Trecho do documento -

Folha de S.Paulo

Sem filha, sem pai

Jamais imaginei passar um Dia dos Pais sem Marielle

- Antônio Francisco da Silva Neto Aposentado e pai de Marielle Franco, vereadora assassinad­a no Rio de Janeiro em 14 de março

Marielle sempre teve a chave da nossa casa. Quando a gente ouvia as passadas fortes dela subindo as escadas, já sentíamos a sua presença, já sabíamos que era ela chegando. Marielle não era mulher de passar despercebi­da; qualquer espaço que ocupava chamava a atenção com sua forma marcante de se colocar, suas iniciativa­s dominantes, sempre puxando a fila. Foi assim na nossa vida, foi assim na política institucio­nal.

Jamais imaginei passar o segundo domingo de agosto, Dia dos Pais, sem minha filha Marielle Franco.

Registros de dados -
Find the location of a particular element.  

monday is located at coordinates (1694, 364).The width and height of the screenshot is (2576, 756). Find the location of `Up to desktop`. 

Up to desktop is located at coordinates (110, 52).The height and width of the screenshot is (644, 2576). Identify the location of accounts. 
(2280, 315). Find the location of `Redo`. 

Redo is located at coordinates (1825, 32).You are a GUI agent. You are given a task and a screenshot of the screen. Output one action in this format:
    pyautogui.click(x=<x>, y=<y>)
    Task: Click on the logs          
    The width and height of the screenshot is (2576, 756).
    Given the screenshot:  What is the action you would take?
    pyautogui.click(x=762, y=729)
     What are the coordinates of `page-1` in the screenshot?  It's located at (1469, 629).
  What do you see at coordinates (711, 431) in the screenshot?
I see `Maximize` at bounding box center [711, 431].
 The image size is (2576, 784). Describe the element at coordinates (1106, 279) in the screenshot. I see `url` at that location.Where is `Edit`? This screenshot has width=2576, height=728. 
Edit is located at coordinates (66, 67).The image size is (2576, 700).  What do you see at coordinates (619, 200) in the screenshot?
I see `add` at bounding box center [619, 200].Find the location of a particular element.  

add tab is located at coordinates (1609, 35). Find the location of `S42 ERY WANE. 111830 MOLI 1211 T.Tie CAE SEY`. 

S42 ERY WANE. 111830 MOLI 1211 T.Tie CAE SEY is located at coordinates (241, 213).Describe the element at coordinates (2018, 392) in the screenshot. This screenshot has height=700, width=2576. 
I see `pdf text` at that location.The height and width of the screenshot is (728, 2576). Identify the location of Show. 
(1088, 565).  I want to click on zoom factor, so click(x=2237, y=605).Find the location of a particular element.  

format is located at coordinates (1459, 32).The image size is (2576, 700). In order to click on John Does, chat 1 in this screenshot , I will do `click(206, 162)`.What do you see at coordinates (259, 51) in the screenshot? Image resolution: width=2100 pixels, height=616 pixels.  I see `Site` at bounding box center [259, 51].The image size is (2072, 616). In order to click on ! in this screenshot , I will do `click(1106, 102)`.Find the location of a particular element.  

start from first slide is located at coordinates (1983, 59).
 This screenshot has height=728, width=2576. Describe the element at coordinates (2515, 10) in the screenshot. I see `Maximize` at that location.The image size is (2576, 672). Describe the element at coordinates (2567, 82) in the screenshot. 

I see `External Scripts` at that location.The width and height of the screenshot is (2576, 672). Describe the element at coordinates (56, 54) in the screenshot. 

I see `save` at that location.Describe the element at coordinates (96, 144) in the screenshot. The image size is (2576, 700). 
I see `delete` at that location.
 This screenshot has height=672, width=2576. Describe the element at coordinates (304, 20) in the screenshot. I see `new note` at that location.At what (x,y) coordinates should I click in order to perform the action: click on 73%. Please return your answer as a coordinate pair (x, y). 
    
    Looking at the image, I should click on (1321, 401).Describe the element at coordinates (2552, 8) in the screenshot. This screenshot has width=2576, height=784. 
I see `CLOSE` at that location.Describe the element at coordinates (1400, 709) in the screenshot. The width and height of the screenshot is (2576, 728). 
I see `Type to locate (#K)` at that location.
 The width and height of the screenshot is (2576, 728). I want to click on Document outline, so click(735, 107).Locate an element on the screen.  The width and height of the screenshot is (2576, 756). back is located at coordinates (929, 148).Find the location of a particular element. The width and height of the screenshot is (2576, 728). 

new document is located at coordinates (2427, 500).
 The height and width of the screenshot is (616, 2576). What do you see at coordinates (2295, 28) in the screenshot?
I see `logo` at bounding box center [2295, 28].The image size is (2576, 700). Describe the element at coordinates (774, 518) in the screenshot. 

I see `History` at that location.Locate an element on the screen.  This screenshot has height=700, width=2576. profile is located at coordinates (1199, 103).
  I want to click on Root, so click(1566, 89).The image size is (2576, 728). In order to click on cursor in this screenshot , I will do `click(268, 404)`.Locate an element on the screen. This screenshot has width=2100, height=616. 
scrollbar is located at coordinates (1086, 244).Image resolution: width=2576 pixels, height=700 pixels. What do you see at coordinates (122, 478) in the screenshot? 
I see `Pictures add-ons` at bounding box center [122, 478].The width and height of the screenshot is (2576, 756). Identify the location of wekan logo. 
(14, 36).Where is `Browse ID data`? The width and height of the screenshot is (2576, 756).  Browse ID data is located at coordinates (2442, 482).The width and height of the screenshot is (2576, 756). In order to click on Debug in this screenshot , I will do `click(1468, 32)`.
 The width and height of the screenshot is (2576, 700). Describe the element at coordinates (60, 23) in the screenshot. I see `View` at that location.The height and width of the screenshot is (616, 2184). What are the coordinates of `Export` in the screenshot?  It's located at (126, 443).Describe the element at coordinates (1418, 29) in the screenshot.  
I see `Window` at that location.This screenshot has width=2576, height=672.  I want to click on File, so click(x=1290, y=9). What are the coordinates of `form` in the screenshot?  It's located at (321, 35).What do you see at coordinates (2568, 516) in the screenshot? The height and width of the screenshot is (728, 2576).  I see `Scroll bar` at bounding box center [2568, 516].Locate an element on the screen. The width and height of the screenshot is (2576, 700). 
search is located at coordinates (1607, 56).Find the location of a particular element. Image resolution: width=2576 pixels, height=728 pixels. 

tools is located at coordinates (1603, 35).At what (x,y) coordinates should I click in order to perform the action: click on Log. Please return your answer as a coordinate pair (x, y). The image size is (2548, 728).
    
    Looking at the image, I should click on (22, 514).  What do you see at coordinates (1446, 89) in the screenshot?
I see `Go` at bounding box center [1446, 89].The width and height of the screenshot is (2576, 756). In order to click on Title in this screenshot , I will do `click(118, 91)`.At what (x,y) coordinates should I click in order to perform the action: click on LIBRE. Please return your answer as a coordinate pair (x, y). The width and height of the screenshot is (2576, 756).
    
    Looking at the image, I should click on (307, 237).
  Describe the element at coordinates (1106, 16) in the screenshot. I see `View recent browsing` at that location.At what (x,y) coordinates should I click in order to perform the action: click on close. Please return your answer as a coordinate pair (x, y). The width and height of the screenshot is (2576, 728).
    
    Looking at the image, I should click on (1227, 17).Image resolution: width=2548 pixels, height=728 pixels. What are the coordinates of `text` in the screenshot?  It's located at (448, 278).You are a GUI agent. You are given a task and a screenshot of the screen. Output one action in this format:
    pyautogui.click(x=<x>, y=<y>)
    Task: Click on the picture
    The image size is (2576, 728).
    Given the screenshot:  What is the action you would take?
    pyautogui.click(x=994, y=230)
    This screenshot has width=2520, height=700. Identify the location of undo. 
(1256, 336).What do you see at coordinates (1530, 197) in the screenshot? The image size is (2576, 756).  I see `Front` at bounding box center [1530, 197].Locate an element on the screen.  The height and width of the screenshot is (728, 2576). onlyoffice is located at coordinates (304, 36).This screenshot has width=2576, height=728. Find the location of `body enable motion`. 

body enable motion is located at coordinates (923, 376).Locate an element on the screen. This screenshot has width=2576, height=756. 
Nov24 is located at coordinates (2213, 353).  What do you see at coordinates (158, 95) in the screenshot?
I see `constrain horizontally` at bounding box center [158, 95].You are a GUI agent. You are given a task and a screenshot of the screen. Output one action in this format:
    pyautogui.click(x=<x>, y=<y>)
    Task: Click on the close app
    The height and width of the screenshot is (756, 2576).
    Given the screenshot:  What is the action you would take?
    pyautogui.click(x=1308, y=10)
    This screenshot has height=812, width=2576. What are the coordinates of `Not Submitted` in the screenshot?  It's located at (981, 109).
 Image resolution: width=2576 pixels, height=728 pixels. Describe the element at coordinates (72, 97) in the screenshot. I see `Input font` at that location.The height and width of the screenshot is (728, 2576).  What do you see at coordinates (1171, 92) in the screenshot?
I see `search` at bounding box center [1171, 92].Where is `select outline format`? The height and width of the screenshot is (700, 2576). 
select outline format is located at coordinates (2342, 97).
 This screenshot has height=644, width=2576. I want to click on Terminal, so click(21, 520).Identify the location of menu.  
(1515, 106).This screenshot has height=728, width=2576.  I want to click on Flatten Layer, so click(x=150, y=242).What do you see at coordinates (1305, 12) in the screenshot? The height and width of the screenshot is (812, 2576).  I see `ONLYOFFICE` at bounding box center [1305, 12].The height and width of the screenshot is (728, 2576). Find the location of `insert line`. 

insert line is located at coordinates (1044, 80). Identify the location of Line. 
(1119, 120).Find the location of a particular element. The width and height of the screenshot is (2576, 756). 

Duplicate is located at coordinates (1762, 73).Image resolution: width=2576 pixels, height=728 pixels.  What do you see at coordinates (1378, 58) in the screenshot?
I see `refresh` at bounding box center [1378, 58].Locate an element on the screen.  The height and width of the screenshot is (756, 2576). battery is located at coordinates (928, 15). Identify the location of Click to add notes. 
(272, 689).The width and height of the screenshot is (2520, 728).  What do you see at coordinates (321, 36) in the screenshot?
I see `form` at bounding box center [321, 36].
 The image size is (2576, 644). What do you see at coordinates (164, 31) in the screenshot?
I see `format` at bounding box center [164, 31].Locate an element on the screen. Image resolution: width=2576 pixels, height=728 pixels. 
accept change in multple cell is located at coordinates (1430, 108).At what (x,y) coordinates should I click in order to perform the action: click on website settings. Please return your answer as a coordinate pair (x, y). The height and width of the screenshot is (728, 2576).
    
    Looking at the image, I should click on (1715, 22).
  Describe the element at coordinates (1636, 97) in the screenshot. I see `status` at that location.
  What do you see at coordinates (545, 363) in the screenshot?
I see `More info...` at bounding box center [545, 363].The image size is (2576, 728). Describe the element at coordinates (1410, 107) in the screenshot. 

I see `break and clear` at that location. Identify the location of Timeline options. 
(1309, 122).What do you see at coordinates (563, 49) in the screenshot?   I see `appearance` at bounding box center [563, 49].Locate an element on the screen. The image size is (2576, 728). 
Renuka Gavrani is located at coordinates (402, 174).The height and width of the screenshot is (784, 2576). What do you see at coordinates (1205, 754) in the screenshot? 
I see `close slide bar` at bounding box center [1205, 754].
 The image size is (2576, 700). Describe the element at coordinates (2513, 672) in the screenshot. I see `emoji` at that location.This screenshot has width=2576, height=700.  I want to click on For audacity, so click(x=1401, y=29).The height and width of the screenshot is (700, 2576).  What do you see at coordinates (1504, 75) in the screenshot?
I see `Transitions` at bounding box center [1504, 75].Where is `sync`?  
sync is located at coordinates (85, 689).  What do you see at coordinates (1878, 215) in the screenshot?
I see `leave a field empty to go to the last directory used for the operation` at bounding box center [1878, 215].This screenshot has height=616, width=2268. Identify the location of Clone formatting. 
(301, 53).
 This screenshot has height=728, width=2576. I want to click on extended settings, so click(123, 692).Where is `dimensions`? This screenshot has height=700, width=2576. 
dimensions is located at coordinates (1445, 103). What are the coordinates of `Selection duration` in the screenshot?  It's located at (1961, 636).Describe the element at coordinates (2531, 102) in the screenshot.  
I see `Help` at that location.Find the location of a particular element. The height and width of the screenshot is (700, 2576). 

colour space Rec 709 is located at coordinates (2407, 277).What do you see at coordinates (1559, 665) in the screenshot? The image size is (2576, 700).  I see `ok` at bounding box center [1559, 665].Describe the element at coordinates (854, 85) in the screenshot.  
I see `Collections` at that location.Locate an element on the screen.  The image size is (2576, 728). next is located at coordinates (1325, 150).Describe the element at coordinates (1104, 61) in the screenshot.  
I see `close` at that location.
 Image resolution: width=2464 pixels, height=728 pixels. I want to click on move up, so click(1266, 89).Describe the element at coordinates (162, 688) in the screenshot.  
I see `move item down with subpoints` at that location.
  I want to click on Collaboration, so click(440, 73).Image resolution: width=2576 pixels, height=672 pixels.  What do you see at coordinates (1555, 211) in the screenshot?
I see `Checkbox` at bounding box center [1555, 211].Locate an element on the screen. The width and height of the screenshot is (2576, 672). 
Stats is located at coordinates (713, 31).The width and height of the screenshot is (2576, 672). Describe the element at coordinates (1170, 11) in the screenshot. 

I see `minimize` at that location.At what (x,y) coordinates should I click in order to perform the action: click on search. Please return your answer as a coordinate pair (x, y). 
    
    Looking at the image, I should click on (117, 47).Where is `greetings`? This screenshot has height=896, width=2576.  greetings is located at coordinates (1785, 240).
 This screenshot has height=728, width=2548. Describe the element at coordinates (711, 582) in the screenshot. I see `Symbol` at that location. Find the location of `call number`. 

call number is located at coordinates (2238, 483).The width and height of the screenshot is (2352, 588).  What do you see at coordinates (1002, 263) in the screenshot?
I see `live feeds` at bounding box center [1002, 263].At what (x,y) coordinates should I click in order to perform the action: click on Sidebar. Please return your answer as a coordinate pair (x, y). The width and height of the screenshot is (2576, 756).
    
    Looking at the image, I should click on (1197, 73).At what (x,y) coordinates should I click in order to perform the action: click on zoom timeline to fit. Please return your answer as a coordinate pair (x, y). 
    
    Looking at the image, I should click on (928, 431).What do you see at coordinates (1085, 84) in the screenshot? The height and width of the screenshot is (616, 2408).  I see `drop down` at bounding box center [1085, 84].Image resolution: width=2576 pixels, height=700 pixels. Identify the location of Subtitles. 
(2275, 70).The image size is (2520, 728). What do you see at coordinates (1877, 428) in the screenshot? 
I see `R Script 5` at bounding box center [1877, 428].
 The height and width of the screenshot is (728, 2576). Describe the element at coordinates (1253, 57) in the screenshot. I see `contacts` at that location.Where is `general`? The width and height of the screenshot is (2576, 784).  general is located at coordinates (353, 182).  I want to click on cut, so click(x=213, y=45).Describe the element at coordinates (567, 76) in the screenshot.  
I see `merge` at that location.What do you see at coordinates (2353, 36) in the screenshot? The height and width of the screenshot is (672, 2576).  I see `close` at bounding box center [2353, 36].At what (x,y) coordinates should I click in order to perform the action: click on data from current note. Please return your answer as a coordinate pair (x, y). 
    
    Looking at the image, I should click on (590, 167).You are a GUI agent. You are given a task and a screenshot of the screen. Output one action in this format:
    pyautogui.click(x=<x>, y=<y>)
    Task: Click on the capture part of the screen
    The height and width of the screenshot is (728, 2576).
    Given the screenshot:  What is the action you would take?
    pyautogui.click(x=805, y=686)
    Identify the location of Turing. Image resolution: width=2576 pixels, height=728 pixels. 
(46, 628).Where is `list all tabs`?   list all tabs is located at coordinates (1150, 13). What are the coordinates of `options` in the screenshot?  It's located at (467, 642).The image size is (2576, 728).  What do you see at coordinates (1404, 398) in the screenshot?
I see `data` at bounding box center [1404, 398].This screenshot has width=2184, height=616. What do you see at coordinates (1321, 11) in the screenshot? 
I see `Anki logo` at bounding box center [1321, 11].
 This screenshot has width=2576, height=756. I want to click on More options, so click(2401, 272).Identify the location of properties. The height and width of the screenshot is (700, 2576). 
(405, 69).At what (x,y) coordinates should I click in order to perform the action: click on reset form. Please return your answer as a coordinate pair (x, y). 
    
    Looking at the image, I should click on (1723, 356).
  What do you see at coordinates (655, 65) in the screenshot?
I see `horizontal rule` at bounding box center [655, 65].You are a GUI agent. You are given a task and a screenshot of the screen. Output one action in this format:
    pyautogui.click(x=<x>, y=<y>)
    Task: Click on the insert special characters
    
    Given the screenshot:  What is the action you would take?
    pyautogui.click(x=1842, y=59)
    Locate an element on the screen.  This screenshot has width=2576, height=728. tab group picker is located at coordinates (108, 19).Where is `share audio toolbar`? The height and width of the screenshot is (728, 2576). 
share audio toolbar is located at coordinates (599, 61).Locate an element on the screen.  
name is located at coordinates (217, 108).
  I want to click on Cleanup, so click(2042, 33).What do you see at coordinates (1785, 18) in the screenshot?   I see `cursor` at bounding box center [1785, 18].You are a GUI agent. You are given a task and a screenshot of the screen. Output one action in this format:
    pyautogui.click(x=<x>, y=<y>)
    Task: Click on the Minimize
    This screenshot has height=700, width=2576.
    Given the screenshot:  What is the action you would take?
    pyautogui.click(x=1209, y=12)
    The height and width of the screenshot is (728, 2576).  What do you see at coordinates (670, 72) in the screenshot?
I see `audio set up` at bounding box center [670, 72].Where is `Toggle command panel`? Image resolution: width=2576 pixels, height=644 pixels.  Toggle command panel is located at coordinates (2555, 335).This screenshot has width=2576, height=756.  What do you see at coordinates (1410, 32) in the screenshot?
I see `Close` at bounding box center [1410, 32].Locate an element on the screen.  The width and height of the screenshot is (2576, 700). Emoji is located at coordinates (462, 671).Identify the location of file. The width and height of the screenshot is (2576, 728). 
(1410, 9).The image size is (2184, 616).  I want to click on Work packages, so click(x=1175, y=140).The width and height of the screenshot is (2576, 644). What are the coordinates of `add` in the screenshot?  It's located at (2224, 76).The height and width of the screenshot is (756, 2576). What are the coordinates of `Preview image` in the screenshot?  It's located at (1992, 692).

Perguntas sobre material -
1 - Transcreva do trecho, sem alterações, tudo o que vai de "Marielle sempre teve" até "na política institucio­nal.", inclusive.
2 - Segundo o trecho, com o que Marielle chamava a atenção em qualquer espaço que ocupava? Liste todos os itens.

Respostas escritas -
1 -
Marielle sempre teve a chave da nossa casa. Quando a gente ouvia as passadas fortes dela subindo as escadas, já sentíamos a sua presença, já sabíamos que era ela chegando. Marielle não era mulher de passar despercebi­da; qualquer espaço que ocupava chamava a atenção com sua forma marcante de se colocar, suas iniciativa­s dominantes, sempre puxando a fila. Foi assim na nossa vida, foi assim na política institucio­nal.

2 -
- sua forma marcante de se colocar
- suas iniciativas dominantes
- sempre puxando a fila